Аполлинария привлекала Достоевского совершенно по иным причинам, чем некогда Марья Димитриевна. Она не походила на хрупкую страдалицу, на нервную беззащитную женщину с подозрительным румянцем на худых щеках. В Аполлинарии не было той женственности, связанной со слабостью, которая у Достоевского всегда ассоциировалась с его детством и матерью. В ней увидал он нечто от амазонки. Это была иная порода, для него непривычная, тот новый тип своевольной властительницы, с каким ему ещё не приходилось встречаться.

Его особенно притягивало её самоутверждение. Это было и сложнее и значительнее простого эгоизма: она считала себя в праве совершать все, что ей заблагорассудится, потому что отвергла все моральные условности и запрещения. Она даже не столько отвергала их теоретически, сколько презирала в действительности. Она была бунтаркой по своему душевному складу и исконной русскости. Она постоянно искала свободы, но понимала её по своему — отказываясь от обязанностей по отношению к окружающим и считая, что она ничем ни с кем не связана.

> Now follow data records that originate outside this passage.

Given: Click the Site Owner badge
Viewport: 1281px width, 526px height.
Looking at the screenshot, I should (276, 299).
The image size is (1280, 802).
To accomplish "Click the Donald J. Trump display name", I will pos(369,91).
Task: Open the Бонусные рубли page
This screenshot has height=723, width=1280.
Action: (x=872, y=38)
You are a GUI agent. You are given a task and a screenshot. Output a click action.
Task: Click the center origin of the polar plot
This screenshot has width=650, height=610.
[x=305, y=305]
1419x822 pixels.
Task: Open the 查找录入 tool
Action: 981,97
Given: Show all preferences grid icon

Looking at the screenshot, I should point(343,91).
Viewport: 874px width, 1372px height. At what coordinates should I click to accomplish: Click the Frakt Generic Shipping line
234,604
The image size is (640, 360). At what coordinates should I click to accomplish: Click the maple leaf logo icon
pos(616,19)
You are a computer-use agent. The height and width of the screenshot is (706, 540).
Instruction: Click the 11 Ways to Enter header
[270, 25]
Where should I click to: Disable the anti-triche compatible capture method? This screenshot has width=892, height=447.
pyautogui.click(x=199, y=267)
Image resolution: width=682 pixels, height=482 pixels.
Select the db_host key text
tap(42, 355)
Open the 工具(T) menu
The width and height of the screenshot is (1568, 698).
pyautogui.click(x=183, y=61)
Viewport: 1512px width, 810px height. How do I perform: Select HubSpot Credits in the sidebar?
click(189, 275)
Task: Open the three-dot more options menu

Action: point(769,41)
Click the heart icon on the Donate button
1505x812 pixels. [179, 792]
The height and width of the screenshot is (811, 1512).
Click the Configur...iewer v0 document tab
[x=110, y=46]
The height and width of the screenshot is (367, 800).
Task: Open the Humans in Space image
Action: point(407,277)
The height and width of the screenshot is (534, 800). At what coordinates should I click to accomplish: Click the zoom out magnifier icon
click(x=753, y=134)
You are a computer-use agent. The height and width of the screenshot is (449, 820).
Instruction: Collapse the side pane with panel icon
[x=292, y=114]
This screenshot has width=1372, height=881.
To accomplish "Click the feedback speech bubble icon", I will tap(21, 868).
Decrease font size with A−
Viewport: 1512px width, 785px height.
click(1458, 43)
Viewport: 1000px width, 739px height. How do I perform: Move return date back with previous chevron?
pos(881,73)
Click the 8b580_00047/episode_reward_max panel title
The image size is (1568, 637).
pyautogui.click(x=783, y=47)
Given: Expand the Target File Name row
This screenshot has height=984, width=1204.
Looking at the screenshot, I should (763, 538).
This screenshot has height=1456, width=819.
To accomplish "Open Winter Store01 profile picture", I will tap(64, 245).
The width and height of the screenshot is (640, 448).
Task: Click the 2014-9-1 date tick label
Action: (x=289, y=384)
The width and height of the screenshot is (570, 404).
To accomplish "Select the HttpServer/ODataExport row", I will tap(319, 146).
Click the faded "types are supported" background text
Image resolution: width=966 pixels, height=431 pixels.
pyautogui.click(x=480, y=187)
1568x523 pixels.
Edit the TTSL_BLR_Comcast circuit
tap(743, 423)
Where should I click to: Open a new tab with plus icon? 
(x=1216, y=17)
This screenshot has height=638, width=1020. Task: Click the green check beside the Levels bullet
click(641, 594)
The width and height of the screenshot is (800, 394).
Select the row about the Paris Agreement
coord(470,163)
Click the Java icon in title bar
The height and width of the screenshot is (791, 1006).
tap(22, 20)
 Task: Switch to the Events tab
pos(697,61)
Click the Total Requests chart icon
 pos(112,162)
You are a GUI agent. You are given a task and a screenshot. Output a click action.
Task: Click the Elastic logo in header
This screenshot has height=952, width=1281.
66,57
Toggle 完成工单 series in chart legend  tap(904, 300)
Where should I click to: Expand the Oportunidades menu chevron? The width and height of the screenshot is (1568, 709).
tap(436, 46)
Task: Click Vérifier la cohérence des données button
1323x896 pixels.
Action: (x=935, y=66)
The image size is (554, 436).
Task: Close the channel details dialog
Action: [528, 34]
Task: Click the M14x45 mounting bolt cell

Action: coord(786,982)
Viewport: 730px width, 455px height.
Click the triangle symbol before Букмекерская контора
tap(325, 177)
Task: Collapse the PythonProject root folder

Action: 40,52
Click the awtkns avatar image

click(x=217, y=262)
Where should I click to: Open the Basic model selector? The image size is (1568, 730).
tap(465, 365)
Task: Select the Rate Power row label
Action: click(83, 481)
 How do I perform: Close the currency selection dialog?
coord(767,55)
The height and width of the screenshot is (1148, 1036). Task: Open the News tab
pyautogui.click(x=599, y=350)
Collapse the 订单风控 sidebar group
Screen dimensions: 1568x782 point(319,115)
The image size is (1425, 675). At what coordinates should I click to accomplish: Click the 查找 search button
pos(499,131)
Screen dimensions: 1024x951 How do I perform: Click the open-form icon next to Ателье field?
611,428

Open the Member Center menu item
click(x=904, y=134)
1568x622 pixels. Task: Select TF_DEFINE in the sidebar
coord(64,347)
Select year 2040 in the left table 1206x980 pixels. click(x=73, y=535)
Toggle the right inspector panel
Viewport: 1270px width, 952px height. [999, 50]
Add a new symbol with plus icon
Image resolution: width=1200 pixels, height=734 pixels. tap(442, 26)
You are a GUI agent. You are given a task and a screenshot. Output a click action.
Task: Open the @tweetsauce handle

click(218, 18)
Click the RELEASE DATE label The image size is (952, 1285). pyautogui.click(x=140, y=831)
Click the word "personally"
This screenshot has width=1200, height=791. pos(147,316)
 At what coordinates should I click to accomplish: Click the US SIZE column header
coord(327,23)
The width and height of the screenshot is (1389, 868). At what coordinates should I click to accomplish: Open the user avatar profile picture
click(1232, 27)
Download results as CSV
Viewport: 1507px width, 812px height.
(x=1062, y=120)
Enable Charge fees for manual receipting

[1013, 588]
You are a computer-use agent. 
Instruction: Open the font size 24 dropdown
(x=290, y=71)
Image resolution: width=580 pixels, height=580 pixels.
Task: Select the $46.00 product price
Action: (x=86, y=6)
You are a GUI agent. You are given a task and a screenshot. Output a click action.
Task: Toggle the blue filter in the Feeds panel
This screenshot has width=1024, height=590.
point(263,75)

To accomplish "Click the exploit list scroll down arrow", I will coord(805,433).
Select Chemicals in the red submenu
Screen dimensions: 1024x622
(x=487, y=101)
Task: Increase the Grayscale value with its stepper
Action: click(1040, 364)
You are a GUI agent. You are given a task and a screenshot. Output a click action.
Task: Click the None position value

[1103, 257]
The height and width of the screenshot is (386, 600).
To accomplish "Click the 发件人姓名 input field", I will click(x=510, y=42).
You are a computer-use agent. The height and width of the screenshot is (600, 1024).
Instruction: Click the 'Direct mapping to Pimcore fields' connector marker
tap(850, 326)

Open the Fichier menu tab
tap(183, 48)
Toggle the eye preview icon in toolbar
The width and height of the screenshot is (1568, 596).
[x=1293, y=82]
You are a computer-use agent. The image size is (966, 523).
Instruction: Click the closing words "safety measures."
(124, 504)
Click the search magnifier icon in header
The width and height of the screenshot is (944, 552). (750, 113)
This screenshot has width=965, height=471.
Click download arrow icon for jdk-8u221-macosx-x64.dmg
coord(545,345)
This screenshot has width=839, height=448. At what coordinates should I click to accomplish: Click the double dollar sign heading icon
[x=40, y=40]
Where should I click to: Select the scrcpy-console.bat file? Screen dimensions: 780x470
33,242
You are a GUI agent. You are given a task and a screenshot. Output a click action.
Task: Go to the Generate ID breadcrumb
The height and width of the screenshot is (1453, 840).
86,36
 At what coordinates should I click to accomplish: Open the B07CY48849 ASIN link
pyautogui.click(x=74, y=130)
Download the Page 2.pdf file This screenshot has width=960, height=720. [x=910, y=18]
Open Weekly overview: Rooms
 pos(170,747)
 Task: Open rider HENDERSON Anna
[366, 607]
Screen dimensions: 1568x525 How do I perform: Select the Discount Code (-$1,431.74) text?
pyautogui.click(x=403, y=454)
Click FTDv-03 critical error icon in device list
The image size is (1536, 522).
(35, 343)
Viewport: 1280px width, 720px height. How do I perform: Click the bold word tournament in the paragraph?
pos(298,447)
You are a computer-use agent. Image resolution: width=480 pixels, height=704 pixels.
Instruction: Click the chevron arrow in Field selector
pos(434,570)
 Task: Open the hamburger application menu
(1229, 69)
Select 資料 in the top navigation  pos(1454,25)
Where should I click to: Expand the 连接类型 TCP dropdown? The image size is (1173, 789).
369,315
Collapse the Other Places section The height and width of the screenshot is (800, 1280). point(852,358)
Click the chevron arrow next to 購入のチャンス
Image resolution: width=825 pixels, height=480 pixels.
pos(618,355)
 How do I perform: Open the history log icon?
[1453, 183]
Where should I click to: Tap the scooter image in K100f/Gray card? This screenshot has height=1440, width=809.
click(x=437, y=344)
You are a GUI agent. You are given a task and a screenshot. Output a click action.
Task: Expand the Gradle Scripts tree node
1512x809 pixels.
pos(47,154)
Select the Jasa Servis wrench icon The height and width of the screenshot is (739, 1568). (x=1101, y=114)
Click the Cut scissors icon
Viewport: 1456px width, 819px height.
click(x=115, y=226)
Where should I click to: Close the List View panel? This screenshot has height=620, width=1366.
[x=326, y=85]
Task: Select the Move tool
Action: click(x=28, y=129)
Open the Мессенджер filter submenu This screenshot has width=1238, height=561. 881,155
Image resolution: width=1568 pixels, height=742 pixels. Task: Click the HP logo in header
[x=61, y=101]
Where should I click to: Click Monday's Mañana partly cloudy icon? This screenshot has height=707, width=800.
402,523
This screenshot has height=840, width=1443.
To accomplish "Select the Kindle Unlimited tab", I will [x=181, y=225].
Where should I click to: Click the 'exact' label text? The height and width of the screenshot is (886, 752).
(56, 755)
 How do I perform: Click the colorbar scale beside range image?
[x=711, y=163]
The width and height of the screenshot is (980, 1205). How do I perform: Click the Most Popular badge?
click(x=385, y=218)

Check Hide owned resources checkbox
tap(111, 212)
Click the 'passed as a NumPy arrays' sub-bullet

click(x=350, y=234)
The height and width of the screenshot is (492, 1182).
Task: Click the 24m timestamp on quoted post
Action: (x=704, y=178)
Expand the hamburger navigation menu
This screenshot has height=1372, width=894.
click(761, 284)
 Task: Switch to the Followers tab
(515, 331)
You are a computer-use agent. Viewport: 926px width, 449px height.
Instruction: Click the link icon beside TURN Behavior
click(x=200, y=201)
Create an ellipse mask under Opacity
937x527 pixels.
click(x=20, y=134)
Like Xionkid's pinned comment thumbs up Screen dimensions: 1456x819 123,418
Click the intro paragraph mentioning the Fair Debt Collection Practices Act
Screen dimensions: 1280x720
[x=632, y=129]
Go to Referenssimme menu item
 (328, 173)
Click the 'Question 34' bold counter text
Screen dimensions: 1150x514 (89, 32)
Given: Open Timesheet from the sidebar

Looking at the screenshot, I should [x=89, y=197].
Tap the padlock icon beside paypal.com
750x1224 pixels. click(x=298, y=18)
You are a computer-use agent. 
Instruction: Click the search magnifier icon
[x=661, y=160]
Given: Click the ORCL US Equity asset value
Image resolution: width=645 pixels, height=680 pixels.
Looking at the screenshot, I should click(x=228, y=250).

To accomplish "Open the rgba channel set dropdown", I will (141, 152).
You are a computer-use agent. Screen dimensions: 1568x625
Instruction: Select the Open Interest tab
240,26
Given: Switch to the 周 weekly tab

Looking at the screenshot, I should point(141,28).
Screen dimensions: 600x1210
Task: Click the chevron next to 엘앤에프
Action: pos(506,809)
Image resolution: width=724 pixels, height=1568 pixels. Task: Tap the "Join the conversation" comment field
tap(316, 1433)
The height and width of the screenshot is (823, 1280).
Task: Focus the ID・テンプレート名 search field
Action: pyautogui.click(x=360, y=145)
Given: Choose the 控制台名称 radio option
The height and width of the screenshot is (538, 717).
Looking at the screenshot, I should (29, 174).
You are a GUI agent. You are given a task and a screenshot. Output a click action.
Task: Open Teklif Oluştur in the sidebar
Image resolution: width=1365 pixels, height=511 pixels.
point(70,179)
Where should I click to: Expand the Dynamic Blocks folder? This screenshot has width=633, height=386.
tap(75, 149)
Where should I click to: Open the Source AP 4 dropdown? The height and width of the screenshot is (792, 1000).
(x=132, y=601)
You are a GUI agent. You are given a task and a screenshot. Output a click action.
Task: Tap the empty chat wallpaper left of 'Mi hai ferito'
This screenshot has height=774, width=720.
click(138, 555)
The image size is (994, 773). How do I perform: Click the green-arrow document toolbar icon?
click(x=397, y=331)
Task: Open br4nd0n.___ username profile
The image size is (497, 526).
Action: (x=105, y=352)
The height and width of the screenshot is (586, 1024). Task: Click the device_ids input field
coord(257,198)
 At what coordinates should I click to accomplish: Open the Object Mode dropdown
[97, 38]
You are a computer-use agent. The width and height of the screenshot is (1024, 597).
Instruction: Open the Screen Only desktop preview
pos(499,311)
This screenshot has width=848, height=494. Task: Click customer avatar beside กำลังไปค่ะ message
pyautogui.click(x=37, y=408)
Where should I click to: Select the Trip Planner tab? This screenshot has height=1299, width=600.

В Аполлинарии очень резко выступали те стороны её характера, которые Достоевский вообще считал ключевыми для объяснения человеческой сложности: она была способна на бунт и дерзание, и она в себе совмещала самые противоречивые склонности. Ее темперамент одинаково проявлялся и в любви и в ненависти. Она быстро увлекалась, строила идеальные образы, — и резко разочаровывалась. И так как она не умела прощать и не знала снисхождения, это разочарование немедленно превращалось в иронию и беспощадность, в гнев и жестокость. Она сама порою от этого страдала, её требования к жизни и людям фатально обрекали её на поражения и удары, и это бросало трагическую тень на все её существование — Достоевский это почувствовал в Париже и от этого ещё больше полюбил её. Дыхание беды, почти катастрофы, которое овевало её, — это её естественное влечение к абсолютному, к непомерному, и её неспособность войти в рамки — все это было его кровное, родное. Он порою точно в зеркало вглядывался в эту молодую девушку: в ней самой волновалось то, что он пытался вложить в свои романы, и в ней было больше «достоевщины», чем в ряде его героев и героинь. Но она этого не знала, не думала об этом, и она ведь не любила его.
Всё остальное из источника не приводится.